Dataset entries:
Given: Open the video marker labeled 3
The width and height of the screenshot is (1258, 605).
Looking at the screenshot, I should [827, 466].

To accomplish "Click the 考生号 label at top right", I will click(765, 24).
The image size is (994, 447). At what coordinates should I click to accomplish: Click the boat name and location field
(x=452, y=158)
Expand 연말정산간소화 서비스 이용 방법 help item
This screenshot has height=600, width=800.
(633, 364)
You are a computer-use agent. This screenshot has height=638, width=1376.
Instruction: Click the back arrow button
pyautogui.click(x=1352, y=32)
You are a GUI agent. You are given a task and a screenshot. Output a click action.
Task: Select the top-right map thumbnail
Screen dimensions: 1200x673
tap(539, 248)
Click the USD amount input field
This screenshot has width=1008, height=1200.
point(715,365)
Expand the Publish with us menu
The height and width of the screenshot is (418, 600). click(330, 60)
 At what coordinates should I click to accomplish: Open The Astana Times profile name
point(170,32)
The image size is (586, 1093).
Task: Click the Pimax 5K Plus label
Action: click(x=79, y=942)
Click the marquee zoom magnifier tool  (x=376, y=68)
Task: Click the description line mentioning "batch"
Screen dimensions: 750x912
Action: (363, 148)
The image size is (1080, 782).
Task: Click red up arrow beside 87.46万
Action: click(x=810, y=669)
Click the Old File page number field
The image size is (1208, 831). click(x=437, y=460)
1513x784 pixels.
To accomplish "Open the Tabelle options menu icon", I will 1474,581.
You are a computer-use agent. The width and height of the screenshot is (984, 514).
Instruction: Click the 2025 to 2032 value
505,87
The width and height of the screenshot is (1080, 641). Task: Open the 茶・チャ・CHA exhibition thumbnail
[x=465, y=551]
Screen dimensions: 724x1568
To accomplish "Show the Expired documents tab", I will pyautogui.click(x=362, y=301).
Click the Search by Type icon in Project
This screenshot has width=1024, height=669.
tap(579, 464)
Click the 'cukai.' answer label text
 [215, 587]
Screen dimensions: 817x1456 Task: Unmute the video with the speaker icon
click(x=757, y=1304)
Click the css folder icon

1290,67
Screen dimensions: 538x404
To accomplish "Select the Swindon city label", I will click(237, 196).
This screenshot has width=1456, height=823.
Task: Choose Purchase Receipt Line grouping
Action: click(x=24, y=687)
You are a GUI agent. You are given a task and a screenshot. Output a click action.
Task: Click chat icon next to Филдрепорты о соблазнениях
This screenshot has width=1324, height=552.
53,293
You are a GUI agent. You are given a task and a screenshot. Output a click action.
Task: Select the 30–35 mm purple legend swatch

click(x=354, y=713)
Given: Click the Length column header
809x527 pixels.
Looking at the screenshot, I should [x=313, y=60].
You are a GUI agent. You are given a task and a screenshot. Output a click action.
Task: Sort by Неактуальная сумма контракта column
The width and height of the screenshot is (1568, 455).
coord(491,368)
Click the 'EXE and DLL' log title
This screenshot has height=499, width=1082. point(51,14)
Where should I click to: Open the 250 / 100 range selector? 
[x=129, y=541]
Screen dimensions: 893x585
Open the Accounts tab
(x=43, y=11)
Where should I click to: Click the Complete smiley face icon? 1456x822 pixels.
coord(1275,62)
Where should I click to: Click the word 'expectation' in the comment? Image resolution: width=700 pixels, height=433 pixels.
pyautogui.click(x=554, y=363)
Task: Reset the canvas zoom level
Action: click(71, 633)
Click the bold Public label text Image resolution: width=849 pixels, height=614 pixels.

#### [What is needed]
Give the data again, exactly as it stands.

#### [Expected answer]
Given: Open the video marker labeled 3
The width and height of the screenshot is (1258, 605).
Looking at the screenshot, I should [827, 466].

To accomplish "Click the 考生号 label at top right", I will click(765, 24).
The image size is (994, 447). At what coordinates should I click to accomplish: Click the boat name and location field
(x=452, y=158)
Expand 연말정산간소화 서비스 이용 방법 help item
This screenshot has height=600, width=800.
(633, 364)
You are a computer-use agent. This screenshot has height=638, width=1376.
Instruction: Click the back arrow button
pyautogui.click(x=1352, y=32)
You are a GUI agent. You are given a task and a screenshot. Output a click action.
Task: Select the top-right map thumbnail
Screen dimensions: 1200x673
tap(539, 248)
Click the USD amount input field
This screenshot has width=1008, height=1200.
point(715,365)
Expand the Publish with us menu
The height and width of the screenshot is (418, 600). click(330, 60)
 At what coordinates should I click to accomplish: Open The Astana Times profile name
point(170,32)
The image size is (586, 1093).
Task: Click the Pimax 5K Plus label
Action: click(x=79, y=942)
Click the marquee zoom magnifier tool  (x=376, y=68)
Task: Click the description line mentioning "batch"
Screen dimensions: 750x912
Action: (363, 148)
The image size is (1080, 782).
Task: Click red up arrow beside 87.46万
Action: click(x=810, y=669)
Click the Old File page number field
The image size is (1208, 831). click(x=437, y=460)
1513x784 pixels.
To accomplish "Open the Tabelle options menu icon", I will 1474,581.
You are a computer-use agent. The width and height of the screenshot is (984, 514).
Instruction: Click the 2025 to 2032 value
505,87
The width and height of the screenshot is (1080, 641). Task: Open the 茶・チャ・CHA exhibition thumbnail
[x=465, y=551]
Screen dimensions: 724x1568
To accomplish "Show the Expired documents tab", I will pyautogui.click(x=362, y=301).
Click the Search by Type icon in Project
This screenshot has width=1024, height=669.
tap(579, 464)
Click the 'cukai.' answer label text
 [215, 587]
Screen dimensions: 817x1456 Task: Unmute the video with the speaker icon
click(x=757, y=1304)
Click the css folder icon

1290,67
Screen dimensions: 538x404
To accomplish "Select the Swindon city label", I will click(237, 196).
This screenshot has width=1456, height=823.
Task: Choose Purchase Receipt Line grouping
Action: click(x=24, y=687)
You are a GUI agent. You are given a task and a screenshot. Output a click action.
Task: Click chat icon next to Филдрепорты о соблазнениях
This screenshot has width=1324, height=552.
53,293
You are a GUI agent. You are given a task and a screenshot. Output a click action.
Task: Select the 30–35 mm purple legend swatch

click(x=354, y=713)
Given: Click the Length column header
809x527 pixels.
Looking at the screenshot, I should [x=313, y=60].
You are a GUI agent. You are given a task and a screenshot. Output a click action.
Task: Sort by Неактуальная сумма контракта column
The width and height of the screenshot is (1568, 455).
coord(491,368)
Click the 'EXE and DLL' log title
This screenshot has height=499, width=1082. point(51,14)
Where should I click to: Open the 250 / 100 range selector? 
[x=129, y=541]
Screen dimensions: 893x585
Open the Accounts tab
(x=43, y=11)
Where should I click to: Click the Complete smiley face icon? 1456x822 pixels.
coord(1275,62)
Where should I click to: Click the word 'expectation' in the comment? Image resolution: width=700 pixels, height=433 pixels.
pyautogui.click(x=554, y=363)
Task: Reset the canvas zoom level
Action: click(71, 633)
Click the bold Public label text Image resolution: width=849 pixels, height=614 pixels.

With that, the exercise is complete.